Family caught in middle of BCBS, Children's dispute

Twenty-month-old Leo Jaeger is now cancer-free - only the doctors at Children's who helped him get healthy might not be able to treat him anymore. http://kare11.tv/2tijzJS

BLAINE, Minn. - Leo Jaeger is happy and healthy again.

And his parents know why - Children's Minnesota, the state's largest pediatric hospital.

"They've just been incredible," said Leo's mom, Melissa Jaeger. "Our son probably wouldn't have been doing as well as he has been other places, so we are incredibly grateful."

Leo was just 8 months when he was diagnosed with LCH, a rare form of cancer.

He went through surgeries, scans, and chemo.

"I mean, kids, when they're in pain, they're in pain," said Tom Jaeger, Leo's dad. "So, we knew when he was hurting, he was actually hurting."

Months later, Leo is cancer-free – only the doctors at Children's who helped him get healthy might not be able to treat him anymore.

"It's paramount that we stay at Children's for a variety of reasons, so this is becoming very, very stressful," said Melissa Jaeger.

On Wednesday, Children's Minnesota and insurance provider Blue Cross Blue Shield of Minnesota failed to meet a deadline to negotiate a new contract.

That makes Children's an out-of-network provider.

About 66,000 patients are left wondering what to do.

"Right now, we're just, we have enough medication to last a month," said Tom Jaeger.

RELATED: Children's Minnesota, BCBS fail to reach deal

Both sides are responding with statements.

Blue Cross Blue Shield of Minnesota says:

"We find it disappointing that Children's would choose to walk away from our network instead of working with us collaboratively to negotiate a new agreement."

Children's Minnesota says:

"Blue Cross gave Children's an impossible ultimatum, knowingly threatening our ability to care for the kids and families that rely on us every day."

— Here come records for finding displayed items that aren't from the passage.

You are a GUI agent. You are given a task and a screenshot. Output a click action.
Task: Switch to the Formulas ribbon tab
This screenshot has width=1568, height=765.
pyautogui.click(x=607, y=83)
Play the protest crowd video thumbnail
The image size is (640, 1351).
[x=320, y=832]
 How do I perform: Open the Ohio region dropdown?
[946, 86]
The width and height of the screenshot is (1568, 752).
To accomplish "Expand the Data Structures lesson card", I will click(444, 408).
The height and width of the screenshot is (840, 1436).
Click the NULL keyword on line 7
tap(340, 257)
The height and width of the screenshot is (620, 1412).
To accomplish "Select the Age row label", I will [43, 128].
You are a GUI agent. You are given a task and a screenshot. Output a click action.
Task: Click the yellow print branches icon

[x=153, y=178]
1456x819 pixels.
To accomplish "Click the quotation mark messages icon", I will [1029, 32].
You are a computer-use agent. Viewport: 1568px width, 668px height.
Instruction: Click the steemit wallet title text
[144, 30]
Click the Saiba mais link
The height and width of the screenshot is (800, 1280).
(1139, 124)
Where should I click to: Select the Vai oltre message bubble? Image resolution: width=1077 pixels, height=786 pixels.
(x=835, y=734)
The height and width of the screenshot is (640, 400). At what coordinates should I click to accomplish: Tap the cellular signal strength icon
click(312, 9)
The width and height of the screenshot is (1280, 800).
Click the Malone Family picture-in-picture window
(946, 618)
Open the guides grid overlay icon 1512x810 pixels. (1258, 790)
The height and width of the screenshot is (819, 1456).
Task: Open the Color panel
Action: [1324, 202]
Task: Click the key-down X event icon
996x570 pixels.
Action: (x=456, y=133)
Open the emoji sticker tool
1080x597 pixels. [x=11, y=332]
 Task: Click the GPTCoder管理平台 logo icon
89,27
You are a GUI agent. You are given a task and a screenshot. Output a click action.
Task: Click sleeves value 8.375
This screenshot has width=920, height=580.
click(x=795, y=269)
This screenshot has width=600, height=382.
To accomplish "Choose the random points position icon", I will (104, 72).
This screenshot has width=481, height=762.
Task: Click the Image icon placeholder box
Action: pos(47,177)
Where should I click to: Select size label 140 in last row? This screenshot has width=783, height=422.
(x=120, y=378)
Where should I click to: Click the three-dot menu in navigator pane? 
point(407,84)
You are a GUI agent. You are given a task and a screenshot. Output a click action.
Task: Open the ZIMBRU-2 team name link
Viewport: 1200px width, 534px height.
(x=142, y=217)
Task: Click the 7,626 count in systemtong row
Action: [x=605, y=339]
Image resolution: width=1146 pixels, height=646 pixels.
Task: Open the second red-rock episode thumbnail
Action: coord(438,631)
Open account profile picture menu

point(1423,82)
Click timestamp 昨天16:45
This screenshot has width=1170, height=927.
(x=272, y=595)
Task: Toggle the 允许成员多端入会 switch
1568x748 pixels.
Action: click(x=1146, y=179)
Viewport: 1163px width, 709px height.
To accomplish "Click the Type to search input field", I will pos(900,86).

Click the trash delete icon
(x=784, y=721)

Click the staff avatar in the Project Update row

The Jaegers know how to solve this.

"Yeah, I think they should go and negotiate on the oncology floor at Children's, because that would really put it into perspective for them and who it affects," he said.

The Jaegers said they will try to file for an exemption, although not many will qualify for that.

In their statement, Blue Cross did mention other in-network options, like the U of M, Gillette, Mayo Clinic, Sanford Children's, and Shriner's.